Police may arrest an individual after a general prosecutor issues an oral or written warrant; in practice warrants were sometimes issued after the arrest. Warrants were generally issued on the basis of evidence and exclusively by authorized officials. Authorities denied defendants' access to counsel or family members during the initial 96 hours of detention under terrorism-related laws or 48 hours of detention for other charges, during which police interrogated detainees and alleged abuse or torture was most likely to occur.

Under the antiterrorism law, after the first 96 hours, two additional 96-hour extensions are allowed at the prosecutor's discretion. Under the law a person may be detained without trial for as long as one year while an investigating magistrate completes work.

NGOs continued to report that as many as 90 percent of incarcerated minors were in pretrial detention. The law provides for a limited system of bail, but bail was rarely granted. Some judges were unaware of legislation permitting the use of the bail system or other alternative sentencing provisions. The law does not require written authorization for a person to be released from detention. In some instances, judges released defendants on their own recognizance. The antiterrorism law does not include a system of bail. Under a separate military code, military authorities may detain members of the military without a warrant or public trial.

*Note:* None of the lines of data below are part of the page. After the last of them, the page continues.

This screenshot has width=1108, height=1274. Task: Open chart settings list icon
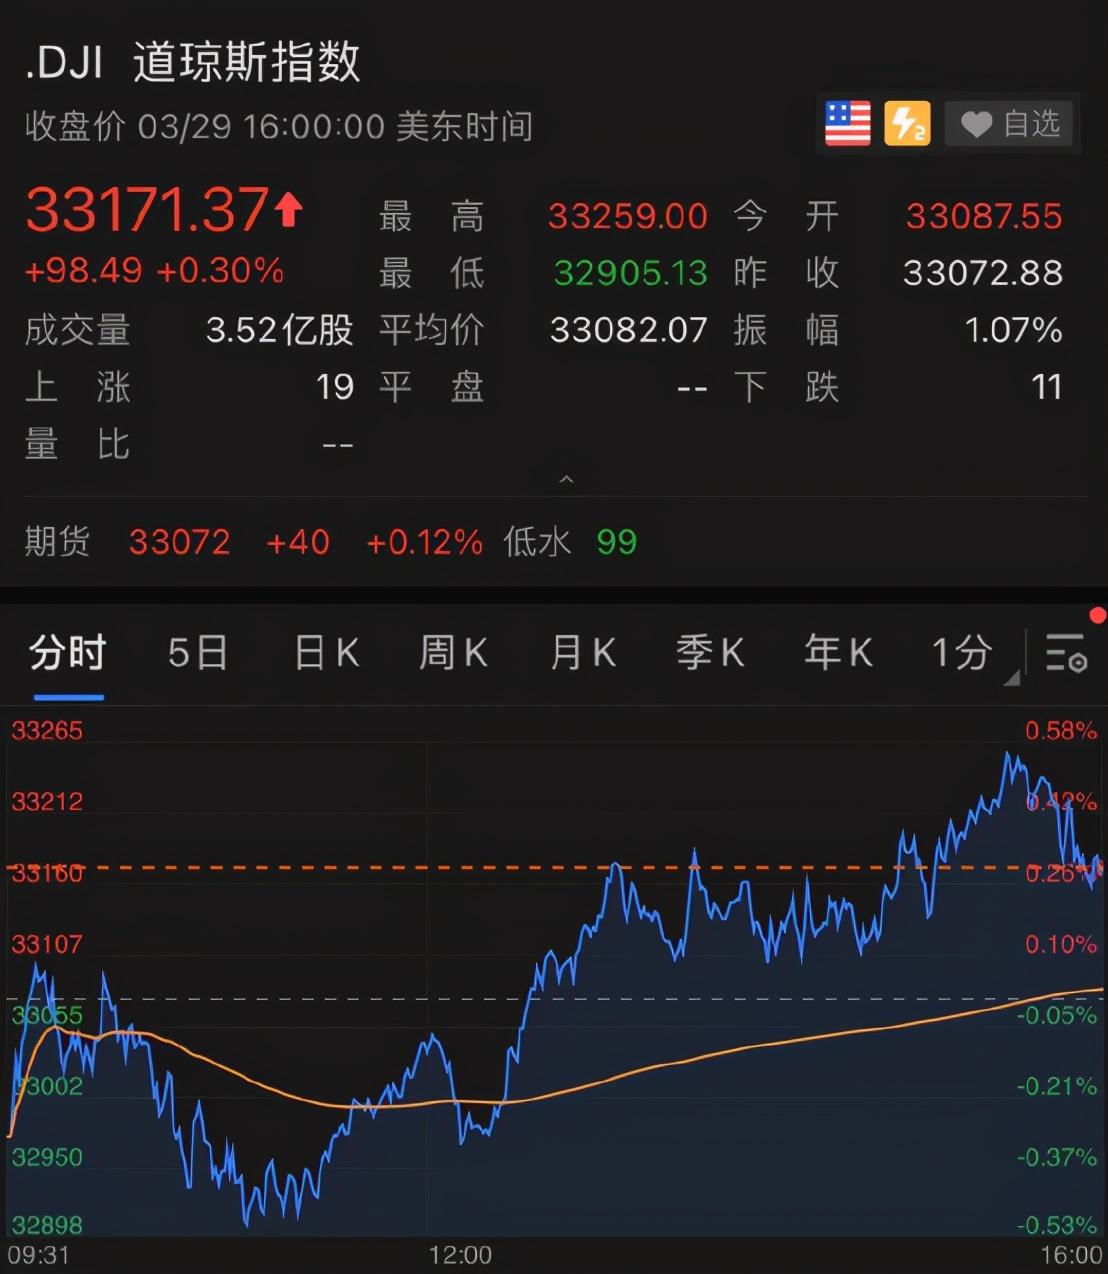1066,653
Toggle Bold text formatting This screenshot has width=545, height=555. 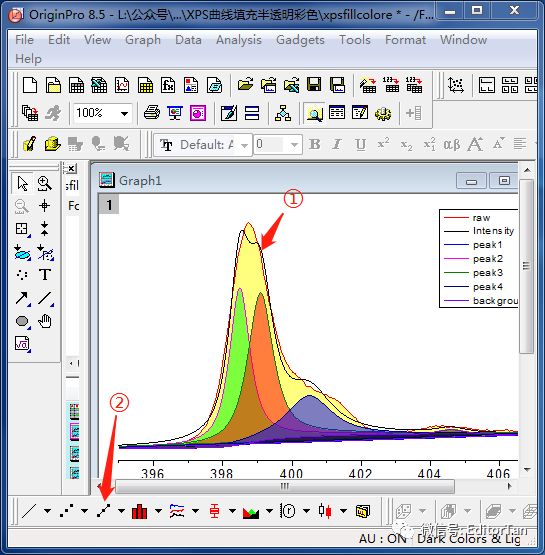(x=314, y=144)
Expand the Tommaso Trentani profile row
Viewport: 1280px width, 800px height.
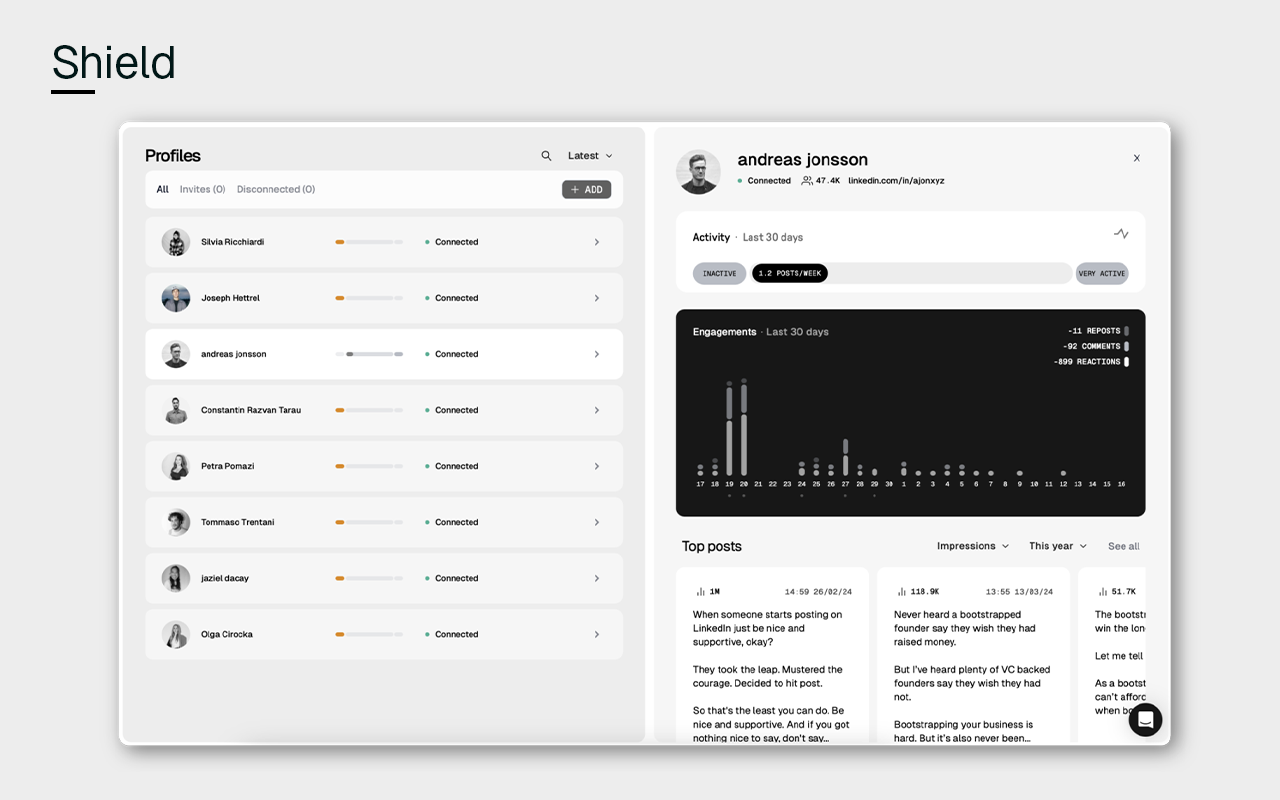[x=597, y=522]
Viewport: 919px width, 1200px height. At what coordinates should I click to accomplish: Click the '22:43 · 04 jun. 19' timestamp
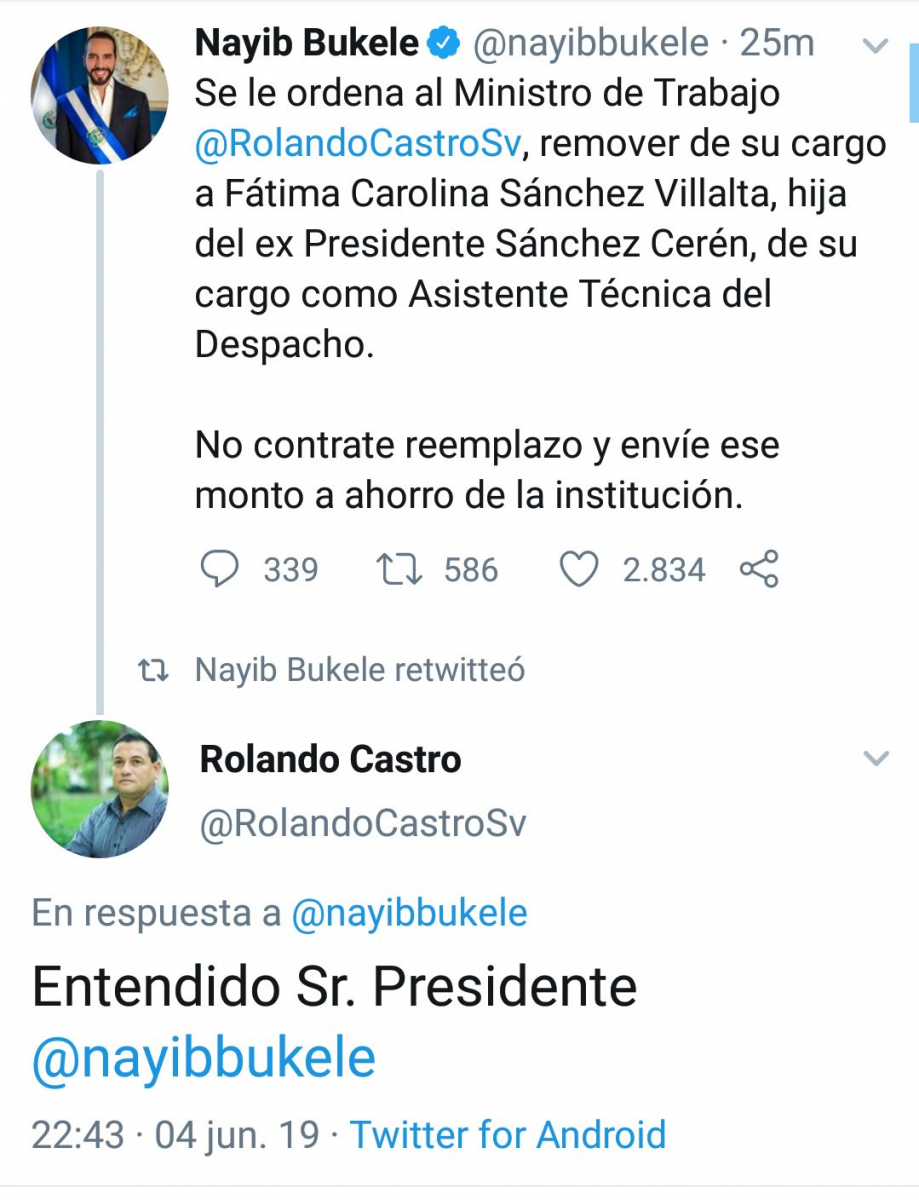176,1135
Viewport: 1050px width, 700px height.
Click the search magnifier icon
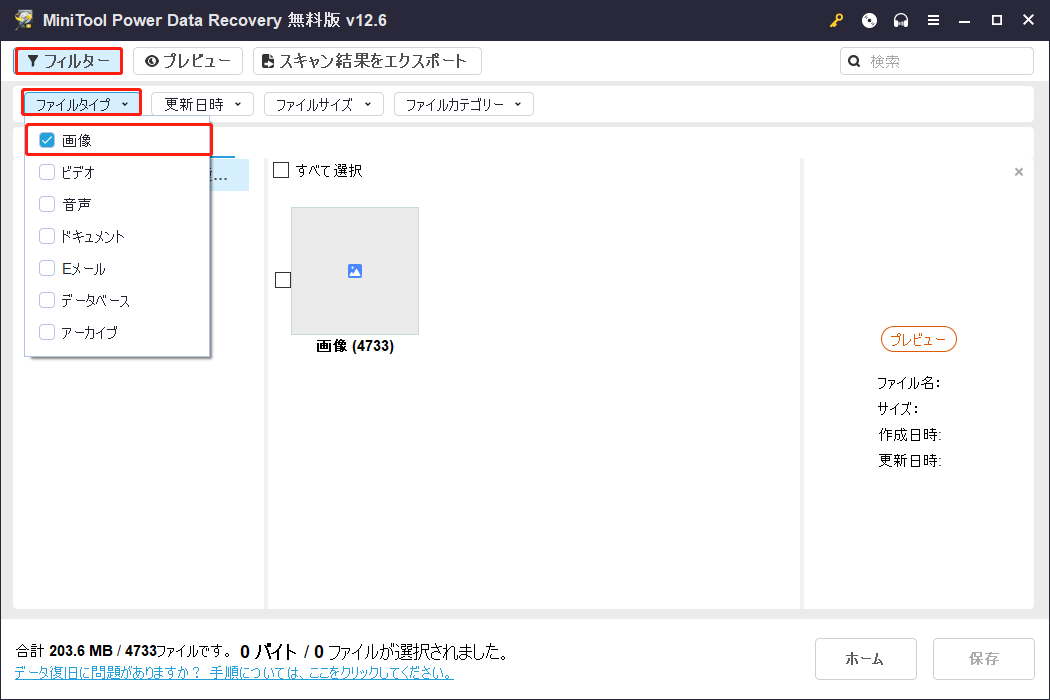click(x=853, y=61)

According to the law, all defendants have the right to be represented by attorneys, and if a defendant cannot afford private counsel, a court-appointed attorney must be provided when the criminal penalty exceeds five years in prison. In practice effective counsel was not always provided. Police were required to notify a detainee's next of kin of the arrest as soon as possible after the initial 48-hour incommunicado detention in nonterrorism cases unless arresting authorities applied for and received an extension from a magistrate, but police did not always abide by this provision. Because of delays in notifying family, lawyers sometimes were not informed promptly of the date of arrest and were not able to monitor compliance with administrative detention limits, which authorities exceeded when individuals were suspected of links to terrorism.

As of August 31, pretrial detainees made up 42 percent of the 61,405 inmates in prison.

Amnesty

The government used royal pardons rather than a parole system as the principal judicial mechanism for early release. The king pardoned 1,838 prisoners during the year. Pardons may take the form of release, sentence reduction, or transfer.

e. Denial of Fair Public Trial

The constitution provides for an independent judiciary, but in practice the courts often did not act independently and were weakened by corruption and extrajudicial influence. Corruption and extrajudicial influence was reportedly most acute in criminal, commercial, and civil law cases. Many judges did not consistently base rulings on new laws and, at times, referred to outdated laws in their decisions. The king heads the Supreme Judicial Council, and the minister of justice presides over it in his absence. The council has administrative authority to hire, dismiss, and promote judges and can decide which judges to appoint to certain positions.

During the year the government exhibited some efforts to address corruption. The inspector general of the Justice Ministry investigated 65 criminal or ethics complaints against judges (up from 55 in 2009), which resulted in the referral of 16 judges to the Supreme Judicial Council for disciplinary measures.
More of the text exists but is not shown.